The Air Line Pilots Association (ALPA) is pushing back on the US House’s newly introduced ALERT Act, saying the bill does not go far enough to prevent another midair collision like the January 2025 tragedy near Washington Reagan National Airport (DCA). 

In a statement, ALPA President Capt. Jason Ambrosi said the union supports many elements of the Airspace Location and Enhanced Risk Transparency Act of 2026, but argues the legislation “falls short” because it does not mandate ADS-B In technology with a cockpit traffic display for pilots. 

The union pointed to the National Transportation Safety Board’s final report on the DCA crash and said the board found that ADS-B In could have given the PSA Airlines Flight 5342 crew about one minute to identify the approaching helicopter, instead of 19 seconds. “One minute versus 19 seconds,” Ambrosi said. “That difference could have saved 67 lives.” 

The NTSB faulted the FAA and the pilots of the US Army Black Hawk helicopter that collided with the American Eagle-coded CRJ700 jet as it approached DCA after a flight from Wichita on the evening of January 29, 2025.

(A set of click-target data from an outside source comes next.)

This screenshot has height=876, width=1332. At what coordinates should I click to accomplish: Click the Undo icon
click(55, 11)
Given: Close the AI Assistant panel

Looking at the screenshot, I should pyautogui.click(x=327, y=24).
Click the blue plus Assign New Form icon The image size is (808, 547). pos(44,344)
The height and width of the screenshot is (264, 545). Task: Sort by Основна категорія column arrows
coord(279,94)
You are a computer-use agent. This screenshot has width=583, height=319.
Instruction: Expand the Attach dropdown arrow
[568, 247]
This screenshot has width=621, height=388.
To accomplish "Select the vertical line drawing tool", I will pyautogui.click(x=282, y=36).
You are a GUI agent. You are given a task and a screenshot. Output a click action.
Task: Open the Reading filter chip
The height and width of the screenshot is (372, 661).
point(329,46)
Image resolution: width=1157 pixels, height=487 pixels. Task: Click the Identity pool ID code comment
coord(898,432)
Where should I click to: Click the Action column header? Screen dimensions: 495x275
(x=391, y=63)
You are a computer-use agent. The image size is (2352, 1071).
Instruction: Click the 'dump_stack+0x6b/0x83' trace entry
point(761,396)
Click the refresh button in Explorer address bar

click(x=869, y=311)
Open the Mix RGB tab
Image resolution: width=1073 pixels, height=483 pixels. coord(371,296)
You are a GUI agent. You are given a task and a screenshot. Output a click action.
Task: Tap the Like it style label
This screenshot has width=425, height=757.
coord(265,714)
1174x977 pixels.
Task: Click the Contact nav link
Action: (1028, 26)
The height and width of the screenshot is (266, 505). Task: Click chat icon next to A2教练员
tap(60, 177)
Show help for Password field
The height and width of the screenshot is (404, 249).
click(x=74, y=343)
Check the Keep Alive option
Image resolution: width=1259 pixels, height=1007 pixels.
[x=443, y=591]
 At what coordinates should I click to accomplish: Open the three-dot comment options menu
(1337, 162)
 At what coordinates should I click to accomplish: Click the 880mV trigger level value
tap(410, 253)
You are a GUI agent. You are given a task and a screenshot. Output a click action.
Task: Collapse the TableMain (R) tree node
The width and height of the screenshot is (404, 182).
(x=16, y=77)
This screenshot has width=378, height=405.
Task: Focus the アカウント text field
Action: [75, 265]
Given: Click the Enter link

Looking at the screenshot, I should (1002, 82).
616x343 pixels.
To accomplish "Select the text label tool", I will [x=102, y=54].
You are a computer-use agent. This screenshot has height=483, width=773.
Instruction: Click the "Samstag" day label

ALPA said that instead of clearly requiring ADS-B In integrated into the flight deck, the ALERT Act creates an industry-driven rulemaking process for broadly defined “collision mitigation” technology. ALPA argued the approach covers too few aircraft and includes an alternative compliance waiver for commercial aircraft that could hinder pilot situational awareness. 

The NTSB’s core recommendation calls for all commercial aircraft to carry ADS-B In with an integrated cockpit display of traffic information that provides alerts to pilots. ALPA faulted the ALERT Act for relying on a rulemaking process for collision mitigation systems, rather than a clear mandate for ADS-B In cockpit traffic displays across aircraft flying into dense commercial airports. 

ALPA used the statement to steer lawmakers toward a different bill. The union said the Senate’s ROTOR Act “got it right” on ADS-B In and called on the House to pass that measure without delay. Any aircraft required to broadcast ADS-B Out should also have ADS-B In integrated into the flight deck for pilot use, ALPA argued. 

The ALERT Act aims to respond to the NTSB’s findings with a wide package of changes, while the ROTOR Act targets a narrower set of technology requirements. ALPA’s critique suggests the fight may come down to whether Congress treats cockpit traffic awareness as a must-have technology, as the airline pilot union wants. 

ALPA said it plans to work with House lawmakers to refine the ALERT Act so it fully implements the NTSB’s recommendations.